Other palette colours are used to draw fruit, scores, game over and other messages.  Aaron Giles's page here has some more information on colours on palettes.  

Character definitions

Character bytes point to an entry in the 4096 (#1000) byte ROM "pacman.5e".  The character table is not quite ASCII but some text is recognisable in the ROM.  Some characters such as uppercase letters are the same as in ASCII (#41 is 'A', #30 is '0', etc) but many are different.  For example, a space is #40 instead of #20. Each character definition is 16 bytes long (256 x 16 = 4096).  The reason it is 16 bytes per character instead of 8 is that each pixel in a character can have one of 4 colours so each byte represents 4 pixels of 2 bits each.  

Character Definitions

Some other notable characters numbers are:

• #10,#11 - small pill
• #12,#13 - medium pill (are these used anywhere?)
• #14,#15 - powerup pill
• #28-#2f - Namco logo
• #90-#1f - fruits
• #80-#83 - fruit points
• #b0-#b5 - these are static (non-sprite) definitions of the ghosts used on the intro screen
• #d0-#fb - maze walls

Note the ghost character occupies 6 bytes instead of 4 so that it is centred in line with the text for the ghost's name and nickname.

Sprite definitions

Sprite definitions sprites to an entry in 4096 (#1000) byte ROM "pacman.5f" are similar to character definitions but are slightly more complicated as each sprite is 16x16 bits which requires 64 bytes to fully define a sprite character.  This means there are only 64 sprite character definitions (64 x 64 = 4096) so only the 6 lower bits of the 1-byte sprite character attribute are used to lookup the sprite definition.  The upper two bits are used to "mirror" and "invert" the sprite so any sprite can have one of four orientations.  The Pacman sprite for example only has two definitions but by using the mirror and invert bits, four different Pacman orientations can be generated.  This doesn't work for the ghosts since their eyes point in the direction they are going, so 4 unique definitions are used for ghosts.  Well actually 8 since each ghost direciton has two animations.  The same definition is used for all ghosts -only the colours are different.  When a two-player game is running in cocktail mode the mirror and invert bits are flipped (using xor #c0) when players change.
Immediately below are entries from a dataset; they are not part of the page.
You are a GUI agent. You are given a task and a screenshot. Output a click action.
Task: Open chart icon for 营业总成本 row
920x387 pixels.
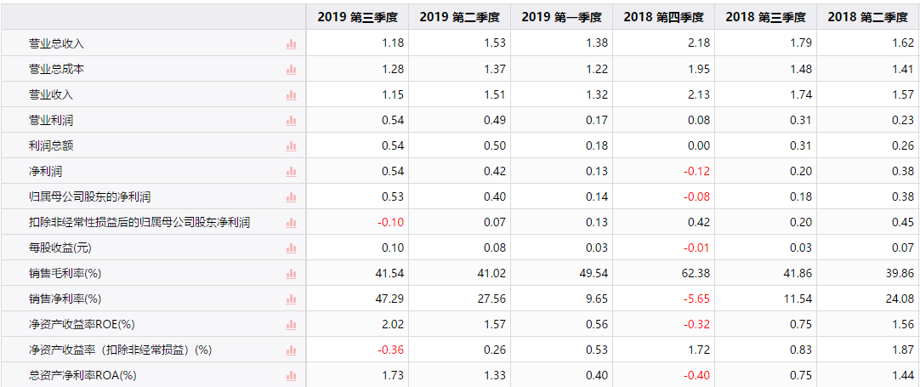click(x=291, y=69)
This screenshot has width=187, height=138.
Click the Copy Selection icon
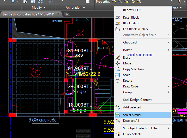coord(117,69)
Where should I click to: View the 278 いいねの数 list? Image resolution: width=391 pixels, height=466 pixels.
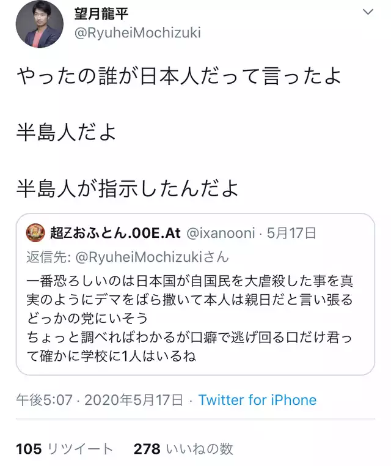coord(183,449)
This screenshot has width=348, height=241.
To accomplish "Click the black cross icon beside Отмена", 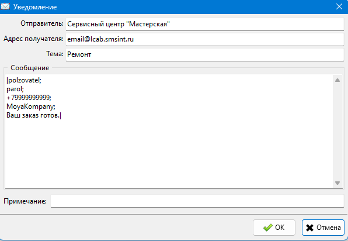I will (x=309, y=228).
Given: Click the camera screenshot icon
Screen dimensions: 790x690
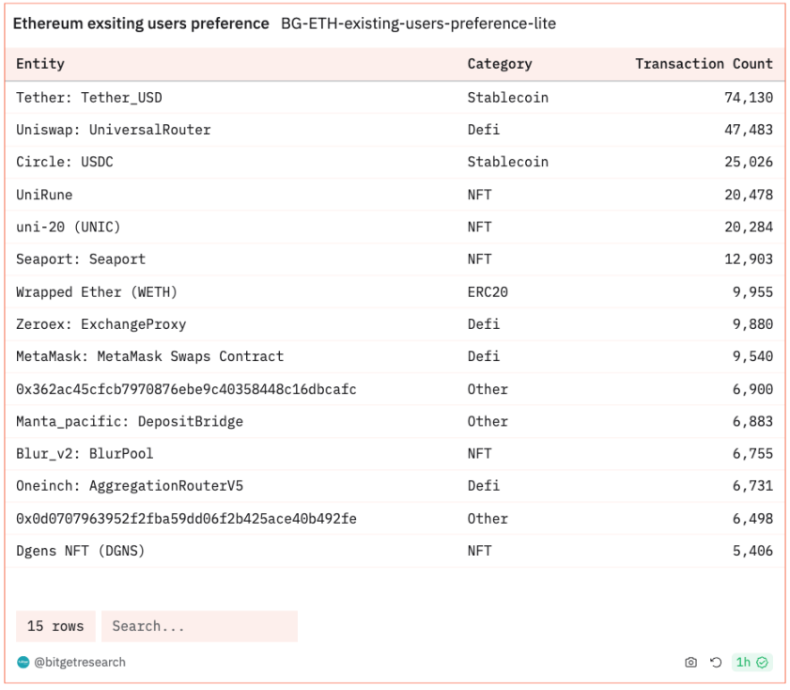Looking at the screenshot, I should 690,663.
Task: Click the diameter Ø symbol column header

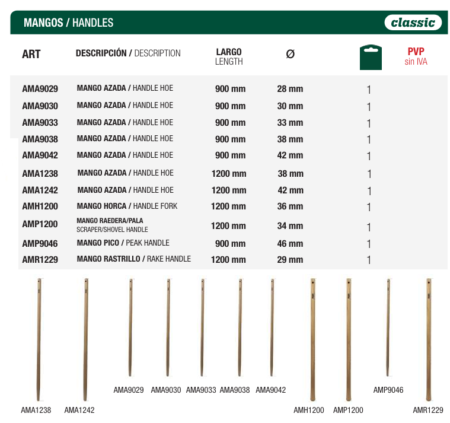Action: pyautogui.click(x=290, y=55)
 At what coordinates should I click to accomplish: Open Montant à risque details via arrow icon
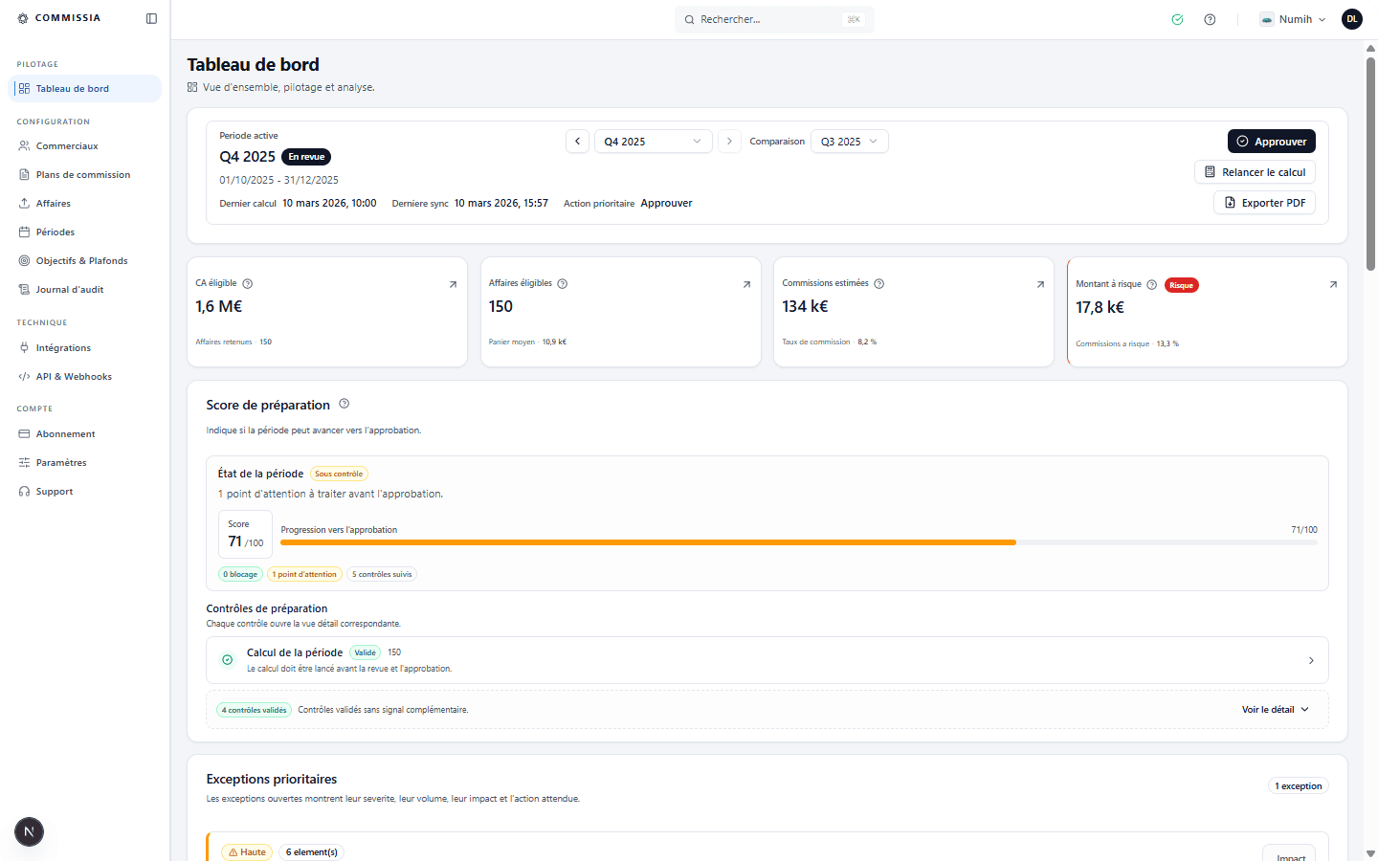pyautogui.click(x=1333, y=284)
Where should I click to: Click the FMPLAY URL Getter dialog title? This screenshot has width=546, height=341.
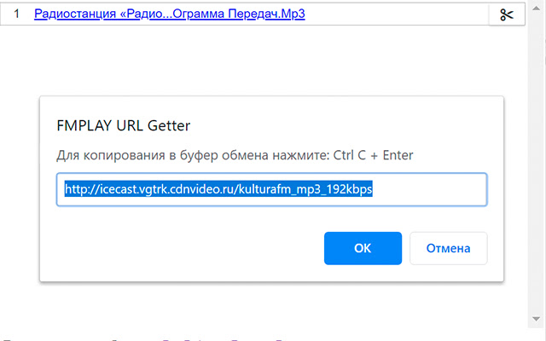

For some reason, the mirror and invert bits (#80 and #40 respectively) are the most significant bits when the ROM code is drawing the sprites.  But the ISR rotates each of the sprite definitions by 2 bits after copying to the memory-mapped hardware registers so that mirror and invert are the two least significant bits.  It's unclear to me why they didn't just store them in the order they are used by the hardware.  
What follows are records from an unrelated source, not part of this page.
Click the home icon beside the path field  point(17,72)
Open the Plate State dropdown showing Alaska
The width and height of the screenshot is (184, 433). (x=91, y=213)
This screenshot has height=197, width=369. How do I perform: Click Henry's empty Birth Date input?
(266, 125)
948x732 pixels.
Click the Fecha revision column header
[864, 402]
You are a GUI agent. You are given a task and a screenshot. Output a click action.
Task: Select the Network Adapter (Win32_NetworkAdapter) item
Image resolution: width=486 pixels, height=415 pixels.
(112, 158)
Sprite definitions (in Blinky's colour palette)

Alessandro's page described here describes the strange layout of the character definition bytes but it doesn't talk about the sprite definition bytes.  With a bit of trial and error I found this algorithm decodes them correctly:

       for (y = 0; y < 16; y++)
    {
        for (x = 0; x < 16; x++)
        {
            int z = shape * 64;
            z += ((y+4)&0xc) << 1;
            z += (7-(x&7));

            if ((x&8) == 0)
                z += 32;

            uint8_t pixelData = charset[z];
            uint8_t col = colour << 2;
            col |= (pixelData & (0x08 >> (y&3))) ? 0x01 : 0;
            col |= (pixelData & (0x80 >> (y&3))) ? 0x02 : 0;

            // Plot the colour at x,y if not black
        }
    }

Maze walls, ghost house and tunnel

The maze data is stored in a data area in CPU ROM at #3435.  To save space, it uses a run-length-coding type scheme where a low value indicates a number of characters to skip to the next character.  Also, the table only stores the left half of the maze.  ROM code mirrors the maze to the right side of the screen.
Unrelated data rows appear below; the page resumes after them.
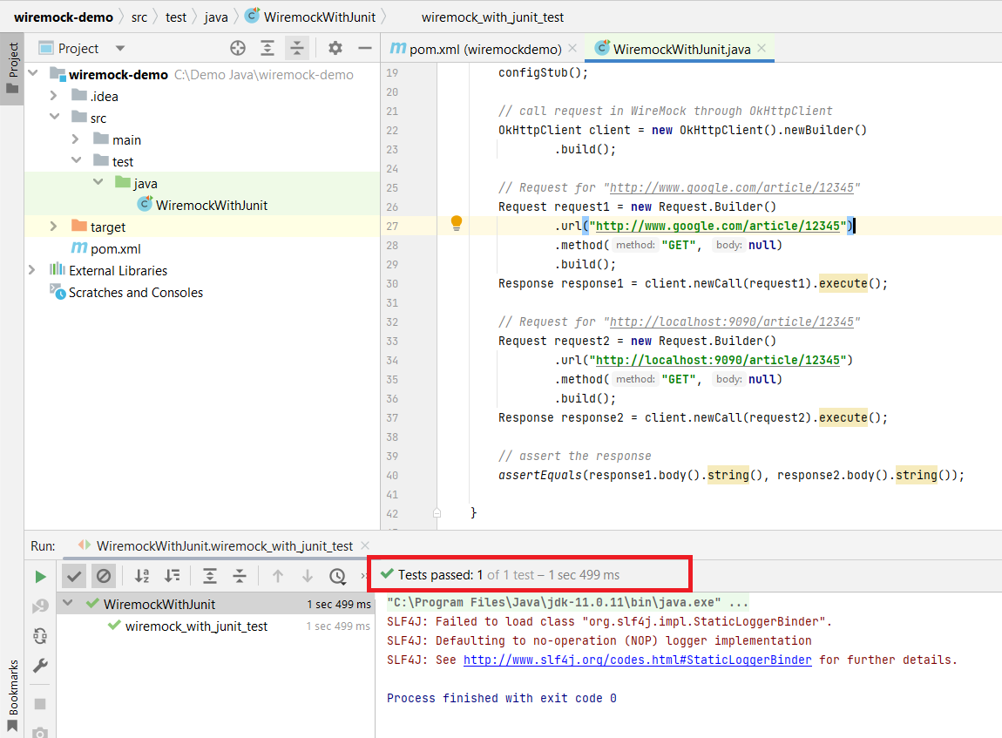This screenshot has width=1002, height=738.
Task: Click the yellow lightbulb intention icon
Action: tap(456, 224)
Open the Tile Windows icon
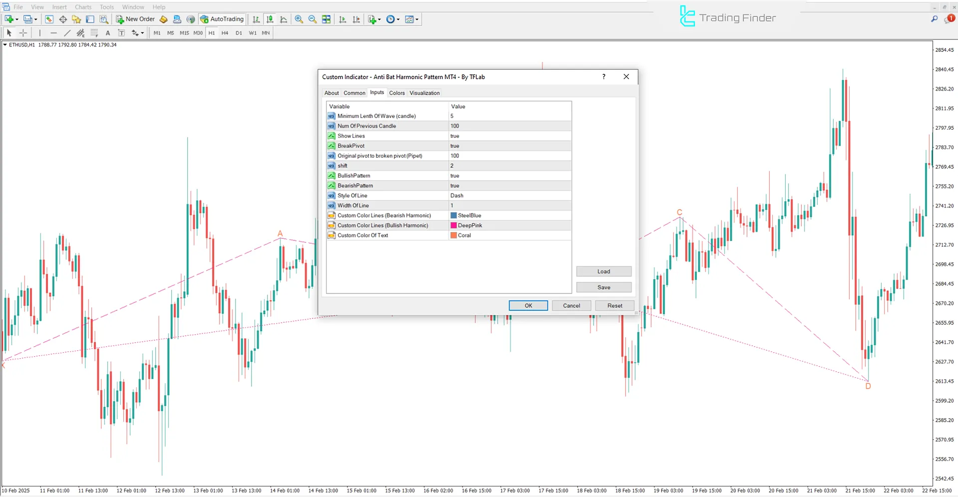The image size is (958, 497). [326, 19]
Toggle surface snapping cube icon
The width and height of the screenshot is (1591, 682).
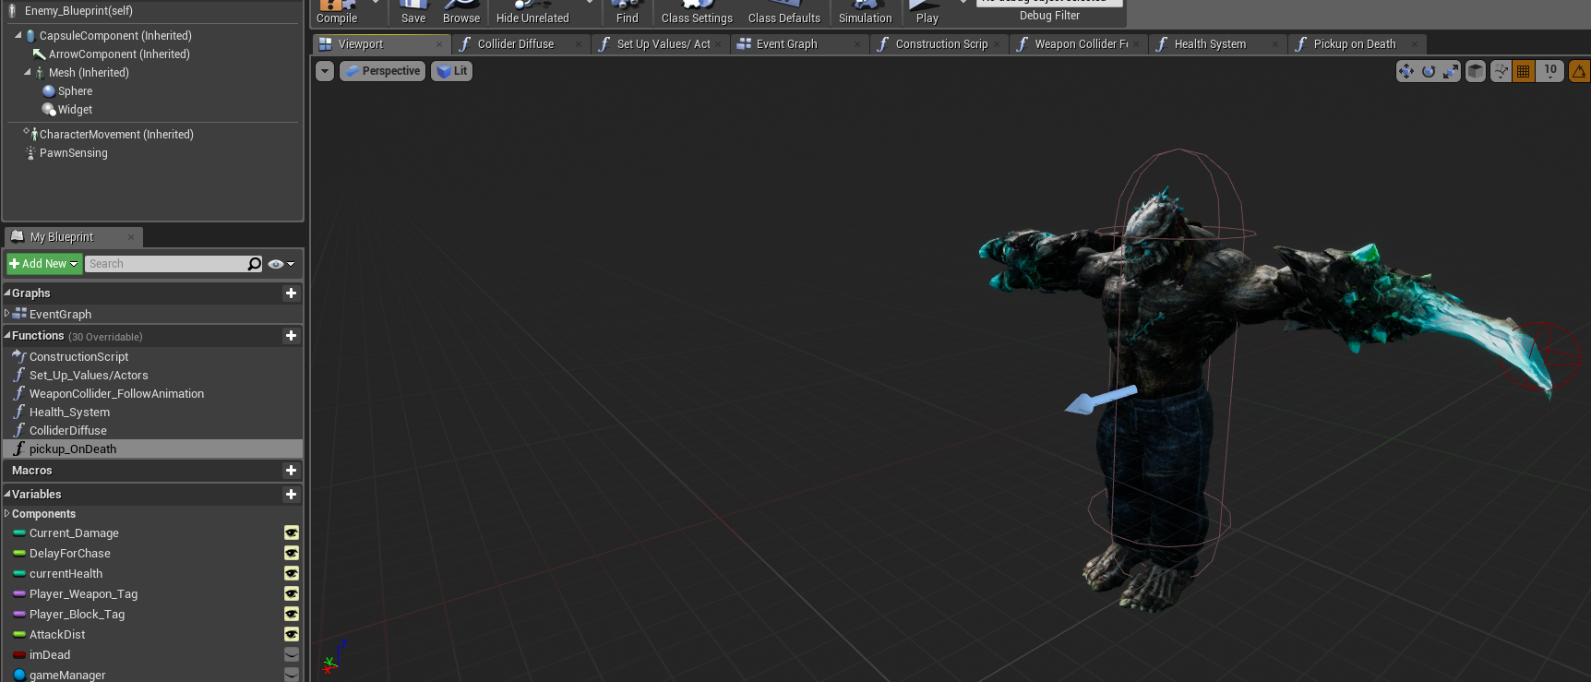(x=1476, y=71)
The screen character array and colour array are used as a reference when allowing characters to navigate the maze.  Reading back characters from the screen allows the code to avoid having to maintain the maze in RAM, which was expensive at the time.

Maze wall characters all have the two most significant bits set so detecting a maze wall is done by doing and with #c0 and comparing the result to #c0.  

In addition, colours are used to mark particular areas of the maze.  The colours used are:

• #0 - black - powerup pills flash between #0 and #10
• #10 - maze walls blue + pill colour
• #18 - entrance to ghost house
• #1a - "no chase" areas over the ghost house and at the Pacman start position
• #1b - tunnel
• #1f - maze walls white

The colour palettes for #10, #1a and #1b are all the same but using a different colour marker allows the code to detect these special areas.

Displaying Messages

The message display function displayMsg_2c5e() is a relatively complicated function that displays messages on the screen.  It can display messages in a single colour or multiple colours and can erase messages using a single or multiple colours.

The function takes a parameter (int register b) that is the message number to display.  If the message is or'd with #80 then the message is to be erased.  A table of 16-bit CPU ROM addresses at #36a5 contains pointers to message contents.

Each message has the following format (where n is the length of the message):

• bytes 0 and 1 are the location on the screen where the messages is to be displayed.  If this value is or'd with #8000 then it is a message to be displayed on the top or bottom of the screen where the difference between horizontally adjacent characters is +1.  Otherwise, it is displayed in the middle (maze area) where the delta is +32 (+#20).
• Bytes 2 to n+1 are the message text.  
• Byte n+2 is the end-of-text marker byte #2f
• byte n+3 is the colour to use when displaying the message.  If this byte is or'd with #80 then a single colour is used for all characters.  If not, then n+3 is the beginning of a sequence of colour bytes, the same length as the message itself 
• byte n+4 is the end of colour string marker #2f.
• byte n+5 is the colour to use when erasing the message.  Again, this can be or'd with #80 for a single colour or can be a string of colours.

the "string of colours" method is used when erasing the "PLAYER ONE" and "READY!" messages as the colours underneath these messages contain the "no chase" marker colour byte 0x1a.  To illustrate, the ROM data, in C code, for the "PLAYER ONE" message is at #3741:

        // 3741
        {
            0x8c, 0x02
            'P','L','A','Y','E','R','@','O','N','E', 0x2f,
            0x85, 0x2f,
            0x10, 0x10, 0x1a, 0x1a, 0x1a,
            0x1a, 0x1a, 0x1a, 0x10, 0x10
        }

The first two bytes say this message is to be displayed at screen location #028c (row 14, column 11).  The text for the message follows ending in #2f.  The colour byte #85 means draw all the characters in colour #5 (Cyan, Inky's palette) followed by #2f again.  Then a string of colour bytes to be used when erasing the message.  Here we can see the string is #10 for the maze pills area with a band of 6 #1a bytes to replace the "no chase" area that was there before the message was displayed.